Пол нашел миссис Гольдштейн на кухне после того, как надел носки и ботинки и рискнул спуститься вниз. За столом сидел сын Майлза и читал юмористическую книгу «Человек-паук вершит возмездие». Это был второй его сын – года на два моложе своего брата.
– Привет, я Пол, – поздоровался с ним Пол.
Мальчик что-то буркнул, не поднимая глаз. Миссис Гольдштейн вздохнула.
– Назови свое имя. Когда с тобой знакомятся, ты должен представиться в ответ.
Паренек вскинул голову, закатил глаза, сказал: «Дэвид» – и тут же снова окунулся в приключения героя, который подвешивал своих врагов вниз головой в липкой сети.
Миссис Гольдштейн снова была в парике, но на этот раз Пол заметил, что с одной стороны из-под него выбивалась ее собственная прядка. Она была густой и черной, и Пол понял, что не рак, а вера заставляла женщину скрывать свои волосы.
– Хотите кофе, мистер Брейдбарт?
– Пожалуйста, называйте меня Пол.
– «Пожалуйста» – в том смысле, что хотите кофе, или «пожалуйста» – в том смысле, чтобы я называла вас Полом?
– Пожалуйста – и в том и в другом смысле.
– Хорошо. Но в таком случае называйте меня Рейчел. – Она произнесла свое имя, как немцы, с гортанным «ч».
– Согласен. Спасибо.
– Садитесь. Он не кусается.
Пол сел рядом с мальчиком, который, как видно, не слишком удивился, что за завтраком возле него за столом оказался какой-то незнакомец.
Влажность в этот день стала не такой заметной. В оконный проем меж горшков с геранью проникал масляно-желтый солнечный свет. И Пол подумал, что если бы Джоанна и Джоэль возвратились вместе с ним, они пошли бы сегодня в Центральный парк, расстелили одеяло для пикников на Овечьей лужайке и стали бы наслаждаться только что обретенной атмосферой семьи.
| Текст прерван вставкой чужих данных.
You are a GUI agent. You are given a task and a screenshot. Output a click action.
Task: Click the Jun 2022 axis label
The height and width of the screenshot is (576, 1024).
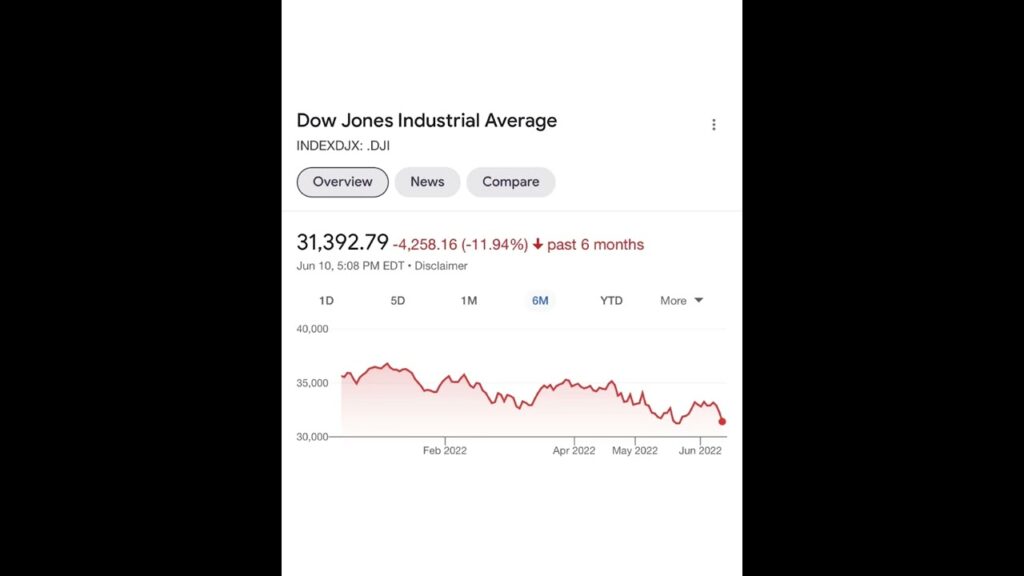pos(700,451)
Потом он принял душ, надел отглаженную до хруста рубашку Майлза, которую щедро предоставила ему миссис Гольдштейн, прочитал две газеты, причем одну из них еврейскую, которую честно пролистал, не поняв ни слова. Словом, делал все, лишь бы не выскочить из собственной кожи. Только после этого позвонил адвокат.
– Держитесь, – сказал он. – Мне наконец удалось.
– Что?
– Вчера вечером я звонил еще несколько раз. С нулевым результатом. Десять раз утром – и тоже ничего. И наконец достал его днем. Нашего приятеля Пабло.
– И что? – В Поле шевельнулась слабая надежда.